A computer-implemented method includes activating ACR (Automatic Content Recognition) functionalities through a voice command in an audio file received by a virtual assistant, processing the audio file to improve the audio file's quality, providing context information to the virtual assistant, locating supplemental information associated with the context information, and presenting a response to the voice command based on the supplemental information and context information.

Description

  • This application claims priority under 35 U.S.C. 119(a) to U.S. Provisional Application No. 62/566,142, filed on Sep. 29, 2017, the content of which is incorporated herein in its entirety for all purposes.

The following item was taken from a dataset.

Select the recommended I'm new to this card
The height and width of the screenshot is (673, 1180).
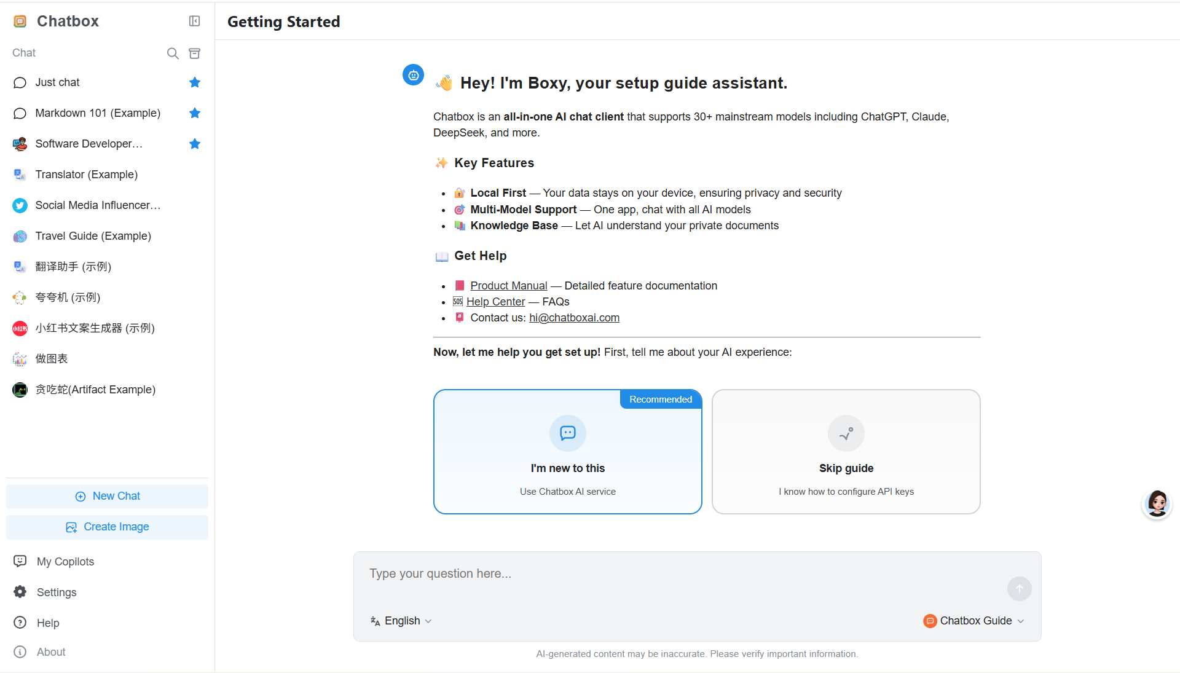point(567,452)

  • BACKGROUND 1. Technical Field
  • An objective of the example implementations is provide a method of producing recommendations to a user in response to a voice command based on the voice command and the associated non-voice command audio data.
  • 2. Related Art
  • Artificial intelligence assistants are limited by a command string that users must learn or teach the AI assistant through trial and error. In some cases, users may use a colloquial term, synonym, or pronoun that the artificial intelligence assistant is unable to process. For example, when a user asks an AI assistant, “What is this?” the AI assistant is unable to associate the pronoun “this” to process the command string without additional information. However, the audio stream combined with the command commonly includes additional sounds that can be used to process the command.
  • SUMMARY
  • An objective of the example implementations is to provide a process that, in combining the features of a Virtual Assistant (powered by Artificial Intelligence features) and an Automatic Content Recognition (ACR) Engine based on audio fingerprinting, can enrich the user experience by providing information and direct purchasing options on the content (i.e., television advertisements, songs, movies/television series) that the user is exposed to at a given moment. Such content can be played in any media source (television, computer, media player, videogame console, phone, etc.).

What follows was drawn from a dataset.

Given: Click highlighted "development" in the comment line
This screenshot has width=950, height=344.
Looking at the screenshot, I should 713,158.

  • Different use cases are provided that use the AI Assistant-ACR Engine combination to obtain information about a product, brands, and their ratings. It is another object of this process to be able to precisely and accurately provide the Virtual Assistant with context around the media consumed so that the assistant can quickly respond to users' inquiries.
  • BRIEF DESCRIPTION OF THE DRAWINGS
  • FIG. 1 illustrates the general infrastructure, according to an example implementation.
  • FIG. 2 illustrates a server-side flow diagram, according to an example implementation.
  • FIG. 3 shows a client-side flow diagram, according to an example implementation.
  • FIG. 4 illustrates an example process, according to an example implementation.
  • FIG. 5 illustrates an example environment, according to an example implementation.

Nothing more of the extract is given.